Exercise
Retype the records below exactly. Leave nothing out.

Saved data entries
>>>>>
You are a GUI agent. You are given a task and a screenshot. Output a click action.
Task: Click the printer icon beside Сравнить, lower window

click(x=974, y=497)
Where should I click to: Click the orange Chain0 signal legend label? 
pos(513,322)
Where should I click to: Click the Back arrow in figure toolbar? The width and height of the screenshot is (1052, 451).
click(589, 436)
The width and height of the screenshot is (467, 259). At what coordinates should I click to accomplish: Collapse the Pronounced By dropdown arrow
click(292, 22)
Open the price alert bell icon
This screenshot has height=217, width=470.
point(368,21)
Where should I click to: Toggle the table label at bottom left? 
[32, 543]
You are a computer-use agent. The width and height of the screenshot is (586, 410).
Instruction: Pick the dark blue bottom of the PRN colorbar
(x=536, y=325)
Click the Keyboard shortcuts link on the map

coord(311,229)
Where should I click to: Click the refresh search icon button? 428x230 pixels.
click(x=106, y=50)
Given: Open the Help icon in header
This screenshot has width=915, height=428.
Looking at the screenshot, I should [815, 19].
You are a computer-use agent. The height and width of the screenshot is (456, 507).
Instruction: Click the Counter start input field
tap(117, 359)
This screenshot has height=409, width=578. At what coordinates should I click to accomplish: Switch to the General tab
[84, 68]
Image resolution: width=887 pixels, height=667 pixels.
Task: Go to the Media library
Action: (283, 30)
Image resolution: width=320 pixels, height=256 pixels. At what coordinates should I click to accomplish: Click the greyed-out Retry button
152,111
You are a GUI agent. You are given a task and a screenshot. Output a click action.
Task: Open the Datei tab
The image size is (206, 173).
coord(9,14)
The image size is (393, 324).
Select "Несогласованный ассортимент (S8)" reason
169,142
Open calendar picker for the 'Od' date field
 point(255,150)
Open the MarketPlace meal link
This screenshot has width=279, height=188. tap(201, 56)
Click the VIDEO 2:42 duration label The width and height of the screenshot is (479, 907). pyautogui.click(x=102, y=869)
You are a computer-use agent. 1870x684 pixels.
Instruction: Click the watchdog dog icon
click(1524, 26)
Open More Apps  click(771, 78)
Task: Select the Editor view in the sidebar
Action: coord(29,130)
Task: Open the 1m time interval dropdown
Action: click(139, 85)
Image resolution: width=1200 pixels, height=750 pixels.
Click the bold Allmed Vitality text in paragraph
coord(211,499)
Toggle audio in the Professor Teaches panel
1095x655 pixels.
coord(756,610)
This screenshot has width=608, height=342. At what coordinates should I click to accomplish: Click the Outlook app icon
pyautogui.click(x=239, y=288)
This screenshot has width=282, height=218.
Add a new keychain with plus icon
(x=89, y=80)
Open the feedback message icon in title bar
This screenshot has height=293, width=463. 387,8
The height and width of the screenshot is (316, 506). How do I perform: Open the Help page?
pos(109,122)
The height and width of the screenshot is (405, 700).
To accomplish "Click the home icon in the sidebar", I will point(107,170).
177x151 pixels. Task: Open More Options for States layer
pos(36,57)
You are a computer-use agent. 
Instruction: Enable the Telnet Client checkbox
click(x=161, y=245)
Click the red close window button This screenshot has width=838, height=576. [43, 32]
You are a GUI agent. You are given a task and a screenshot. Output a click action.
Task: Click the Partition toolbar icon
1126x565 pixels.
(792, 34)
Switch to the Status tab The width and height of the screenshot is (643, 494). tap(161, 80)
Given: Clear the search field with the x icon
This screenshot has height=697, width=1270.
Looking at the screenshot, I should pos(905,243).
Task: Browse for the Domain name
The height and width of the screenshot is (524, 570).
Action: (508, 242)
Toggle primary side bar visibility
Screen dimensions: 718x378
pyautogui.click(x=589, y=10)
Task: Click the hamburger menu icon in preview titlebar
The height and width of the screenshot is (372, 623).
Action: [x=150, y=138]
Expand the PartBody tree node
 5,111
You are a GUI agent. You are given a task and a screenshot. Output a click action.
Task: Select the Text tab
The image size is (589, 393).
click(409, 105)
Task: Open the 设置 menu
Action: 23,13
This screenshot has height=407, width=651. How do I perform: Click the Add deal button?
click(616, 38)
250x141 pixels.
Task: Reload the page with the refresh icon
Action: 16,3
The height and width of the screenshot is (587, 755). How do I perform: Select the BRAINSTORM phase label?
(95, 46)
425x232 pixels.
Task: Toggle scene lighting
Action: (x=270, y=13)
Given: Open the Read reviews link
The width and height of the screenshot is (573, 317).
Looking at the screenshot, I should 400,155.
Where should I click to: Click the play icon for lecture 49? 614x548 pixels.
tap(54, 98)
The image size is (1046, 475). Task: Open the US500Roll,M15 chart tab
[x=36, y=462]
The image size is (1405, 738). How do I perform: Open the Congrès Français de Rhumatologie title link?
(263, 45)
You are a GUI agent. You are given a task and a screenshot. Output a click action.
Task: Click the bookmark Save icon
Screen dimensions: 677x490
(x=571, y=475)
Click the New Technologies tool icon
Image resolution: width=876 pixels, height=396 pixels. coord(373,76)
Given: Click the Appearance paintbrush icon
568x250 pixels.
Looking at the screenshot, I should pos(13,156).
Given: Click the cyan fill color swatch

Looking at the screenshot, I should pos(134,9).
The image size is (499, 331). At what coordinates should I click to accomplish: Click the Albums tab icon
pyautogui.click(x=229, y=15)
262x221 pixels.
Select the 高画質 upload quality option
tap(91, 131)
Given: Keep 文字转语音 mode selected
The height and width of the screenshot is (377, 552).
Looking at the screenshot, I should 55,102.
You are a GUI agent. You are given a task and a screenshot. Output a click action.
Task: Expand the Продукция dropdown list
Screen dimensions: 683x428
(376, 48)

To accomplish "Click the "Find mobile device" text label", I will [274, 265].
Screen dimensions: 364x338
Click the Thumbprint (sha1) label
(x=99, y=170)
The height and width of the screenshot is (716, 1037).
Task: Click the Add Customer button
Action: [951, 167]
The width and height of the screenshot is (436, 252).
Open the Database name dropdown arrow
<<<<<
Output
You are a GUI agent. You are given a task and a screenshot. Output a click action.
Task: Click the printer icon beside Сравнить, lower window

click(x=974, y=497)
Where should I click to: Click the orange Chain0 signal legend label? 
pos(513,322)
Where should I click to: Click the Back arrow in figure toolbar? The width and height of the screenshot is (1052, 451).
click(589, 436)
The width and height of the screenshot is (467, 259). At what coordinates should I click to accomplish: Collapse the Pronounced By dropdown arrow
click(292, 22)
Open the price alert bell icon
This screenshot has height=217, width=470.
point(368,21)
Where should I click to: Toggle the table label at bottom left? 
[32, 543]
You are a computer-use agent. The width and height of the screenshot is (586, 410).
Instruction: Pick the dark blue bottom of the PRN colorbar
(x=536, y=325)
Click the Keyboard shortcuts link on the map

coord(311,229)
Where should I click to: Click the refresh search icon button? 428x230 pixels.
click(x=106, y=50)
Given: Open the Help icon in header
This screenshot has width=915, height=428.
Looking at the screenshot, I should [815, 19].
You are a computer-use agent. The height and width of the screenshot is (456, 507).
Instruction: Click the Counter start input field
tap(117, 359)
This screenshot has height=409, width=578. At what coordinates should I click to accomplish: Switch to the General tab
[84, 68]
Image resolution: width=887 pixels, height=667 pixels.
Task: Go to the Media library
Action: (283, 30)
Image resolution: width=320 pixels, height=256 pixels. At what coordinates should I click to accomplish: Click the greyed-out Retry button
152,111
You are a GUI agent. You are given a task and a screenshot. Output a click action.
Task: Open the Datei tab
The image size is (206, 173).
coord(9,14)
The image size is (393, 324).
Select "Несогласованный ассортимент (S8)" reason
169,142
Open calendar picker for the 'Od' date field
 point(255,150)
Open the MarketPlace meal link
This screenshot has width=279, height=188. tap(201, 56)
Click the VIDEO 2:42 duration label The width and height of the screenshot is (479, 907). pyautogui.click(x=102, y=869)
You are a computer-use agent. 1870x684 pixels.
Instruction: Click the watchdog dog icon
click(1524, 26)
Open More Apps  click(771, 78)
Task: Select the Editor view in the sidebar
Action: coord(29,130)
Task: Open the 1m time interval dropdown
Action: click(139, 85)
Image resolution: width=1200 pixels, height=750 pixels.
Click the bold Allmed Vitality text in paragraph
coord(211,499)
Toggle audio in the Professor Teaches panel
1095x655 pixels.
coord(756,610)
This screenshot has width=608, height=342. At what coordinates should I click to accomplish: Click the Outlook app icon
pyautogui.click(x=239, y=288)
This screenshot has width=282, height=218.
Add a new keychain with plus icon
(x=89, y=80)
Open the feedback message icon in title bar
This screenshot has height=293, width=463. 387,8
The height and width of the screenshot is (316, 506). How do I perform: Open the Help page?
pos(109,122)
The height and width of the screenshot is (405, 700).
To accomplish "Click the home icon in the sidebar", I will point(107,170).
177x151 pixels. Task: Open More Options for States layer
pos(36,57)
You are a computer-use agent. 
Instruction: Enable the Telnet Client checkbox
click(x=161, y=245)
Click the red close window button This screenshot has width=838, height=576. [43, 32]
You are a GUI agent. You are given a task and a screenshot. Output a click action.
Task: Click the Partition toolbar icon
1126x565 pixels.
(792, 34)
Switch to the Status tab The width and height of the screenshot is (643, 494). tap(161, 80)
Given: Clear the search field with the x icon
This screenshot has height=697, width=1270.
Looking at the screenshot, I should pos(905,243).
Task: Browse for the Domain name
The height and width of the screenshot is (524, 570).
Action: (508, 242)
Toggle primary side bar visibility
Screen dimensions: 718x378
pyautogui.click(x=589, y=10)
Task: Click the hamburger menu icon in preview titlebar
The height and width of the screenshot is (372, 623).
Action: [x=150, y=138]
Expand the PartBody tree node
 5,111
You are a GUI agent. You are given a task and a screenshot. Output a click action.
Task: Select the Text tab
The image size is (589, 393).
click(409, 105)
Task: Open the 设置 menu
Action: 23,13
This screenshot has height=407, width=651. How do I perform: Click the Add deal button?
click(616, 38)
250x141 pixels.
Task: Reload the page with the refresh icon
Action: 16,3
The height and width of the screenshot is (587, 755). How do I perform: Select the BRAINSTORM phase label?
(95, 46)
425x232 pixels.
Task: Toggle scene lighting
Action: (x=270, y=13)
Given: Open the Read reviews link
The width and height of the screenshot is (573, 317).
Looking at the screenshot, I should 400,155.
Where should I click to: Click the play icon for lecture 49? 614x548 pixels.
tap(54, 98)
The image size is (1046, 475). Task: Open the US500Roll,M15 chart tab
[x=36, y=462]
The image size is (1405, 738). How do I perform: Open the Congrès Français de Rhumatologie title link?
(263, 45)
You are a GUI agent. You are given a task and a screenshot. Output a click action.
Task: Click the bookmark Save icon
Screen dimensions: 677x490
(x=571, y=475)
Click the New Technologies tool icon
Image resolution: width=876 pixels, height=396 pixels. coord(373,76)
Given: Click the Appearance paintbrush icon
568x250 pixels.
Looking at the screenshot, I should pos(13,156).
Given: Click the cyan fill color swatch

Looking at the screenshot, I should pos(134,9).
The image size is (499, 331). At what coordinates should I click to accomplish: Click the Albums tab icon
pyautogui.click(x=229, y=15)
262x221 pixels.
Select the 高画質 upload quality option
tap(91, 131)
Given: Keep 文字转语音 mode selected
The height and width of the screenshot is (377, 552).
Looking at the screenshot, I should 55,102.
You are a GUI agent. You are given a task and a screenshot. Output a click action.
Task: Expand the Продукция dropdown list
Screen dimensions: 683x428
(376, 48)

To accomplish "Click the "Find mobile device" text label", I will [274, 265].
Screen dimensions: 364x338
Click the Thumbprint (sha1) label
(x=99, y=170)
The height and width of the screenshot is (716, 1037).
Task: Click the Add Customer button
Action: [951, 167]
The width and height of the screenshot is (436, 252).
Open the Database name dropdown arrow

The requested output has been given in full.